Join the Conversation

15 Comments

  1. Keep goal area 9ft circumference. Go back to old school faceoff. New heads make it impossible for d fence to check , now they just hack the shit out of offence of players.. make defense part of the game again.

  2. RULE #2: Playing back in the early ‘90’s, when the MD team got a touch in their Offensive box the penalty was released! If the new rule says that penalties will serve full time then reinstate our old rule to offset that so player COULD be released before full time if defense get a touch in the box!

  3. I disagree with trying to make “blowing up a pick” a penalty. Setting a pick is the same thing as interference in the game of hockey. So if the offensive player (the man setting the pick) is willing to interfere with a play he is not involved in, he should also be prepared to get treated the same as the person carrying the ball and if he gets ran over for trying to interfere then so be it.

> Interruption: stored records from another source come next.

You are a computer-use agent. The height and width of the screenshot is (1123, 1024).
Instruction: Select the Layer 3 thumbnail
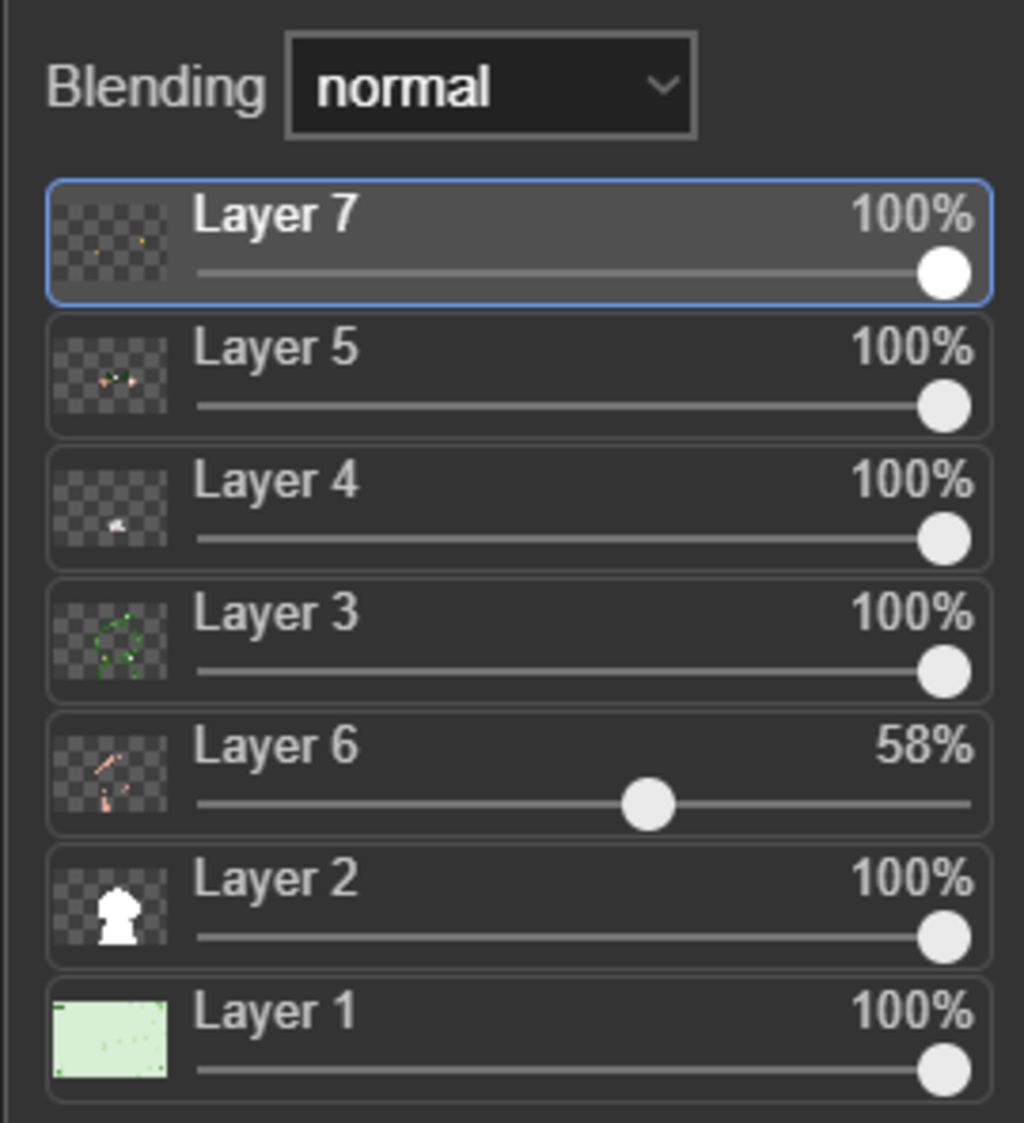(x=110, y=641)
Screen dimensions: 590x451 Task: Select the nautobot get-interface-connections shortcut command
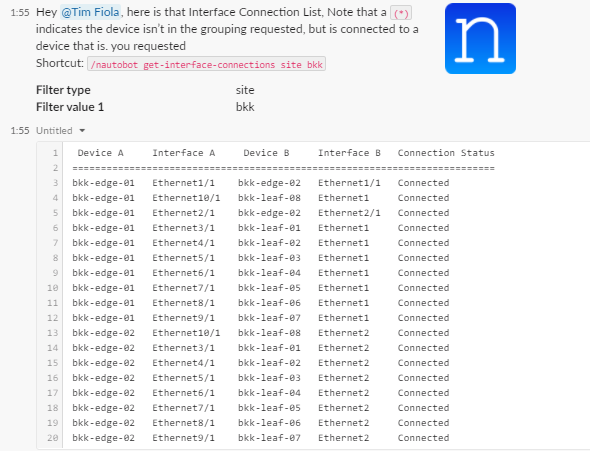[207, 64]

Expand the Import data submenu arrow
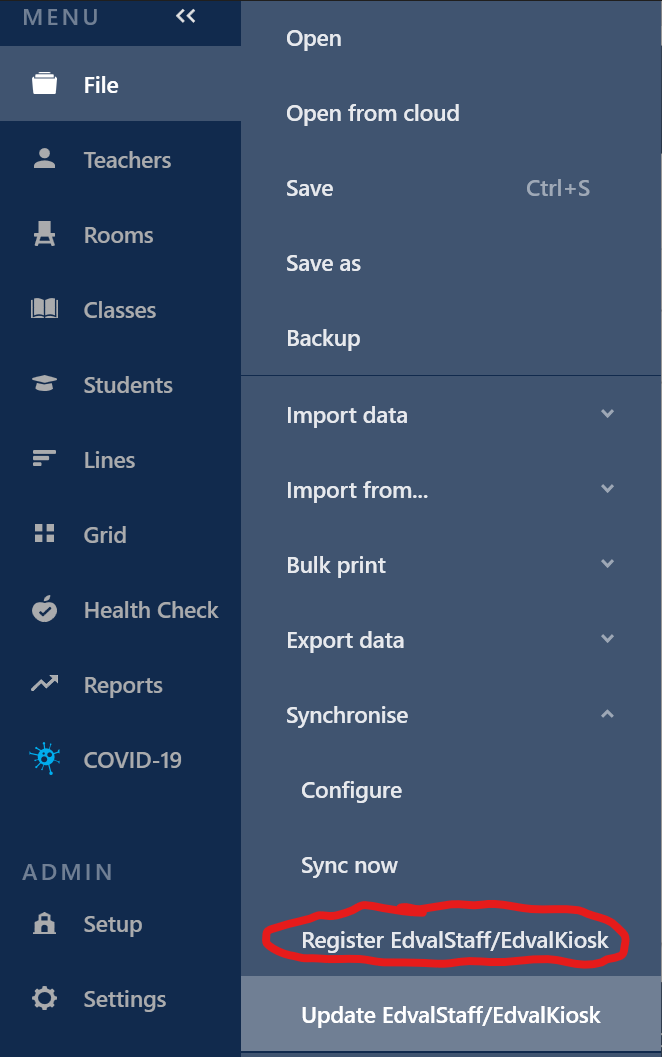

    1. Yes I agree. The man setting the pick out himself in the play therefore he should be blown up. It part of the game and it is fun to watch.

  4. Do I understand the fourth proposed rule then would mean an off-ball offensive player could enter the crease, screen the goalie, or just stand beside the goalie in the crease taking up the goalie’s space, the goalie couldn’t even touch him. Basically setting up a pick so the goalie couldn’t move to defend his own goal. As long as the offensive player doesn’t touch the ball?

    1. No, if the player was in the crease when the shot happens, then the goal wouldnt count. So there would be no point in screening the goaltender from the crease. This is the same rule in the NLL

  5. All very interesting. I’m a lifelong sports fan who only became interested in lax in my 50s when my son (now a college goalie; goalie parents are being punished for something awful in a past life) and I am mystified as to why it’s not a bigger spectator sport. I mean, soccer?
    Anyway this is what I would change:
    1 play the game on a football field. Same dimensions. Then every time a sports fan turned on a game they would not immediately think it’s an experimental game, or a sport that doesn’t merit its own field
    2 shorten the shot clock. Duh. 60 is enough, 45 on a reset. And maybe even shorter in the last three minutes.
    3 missed shot possession rule only applies if ball goes beyond the end line. Out on the side goes to whoever didn’t touch it last.

    1. Agree 100% about standardizing field dimensions. It’s a continuing problem at many multi-purpose fields, with lacrosse relegated to random colors like black or dark blue, while football always uses white. Same with the shot clock. Much too long.

  6. They should not change the rule to blowing up a picker. Because you are on a full on run and they set a pick they are going to get knocked down. That is the way it works it will make it less fun if they make it a penalty. As a mater a fact it will ruin the game to a certain extent.

  7. Most of these seem to favor the offensive player. In lacrosse the defense is often under appreciated and over looked and have a tough job. These changes would just make their job harder. I have seen top notch defense work in a winning game get over shadowed by the goals made. Let’s not handicap the defense any further.

    1. Thanks Chris! They are certainly meant to help the offence! Thanks for reading!

  8. How about a rule change on stick checks on logos, they only can be requested before the face off! Their sticks very often get pinched during the face off and thus are illegal until they have a chance to reshape them on the sideline.

  9. Basketball eliminated the center jump after each basket in 1936 (because it was, boring, time consuming and rewarded the team with the tallest player) and it is time for LAX to get rid of face offs after each goal. Doing so will speed up the game, make LAX more fan friendly and quit rewarding the team with the best FO player.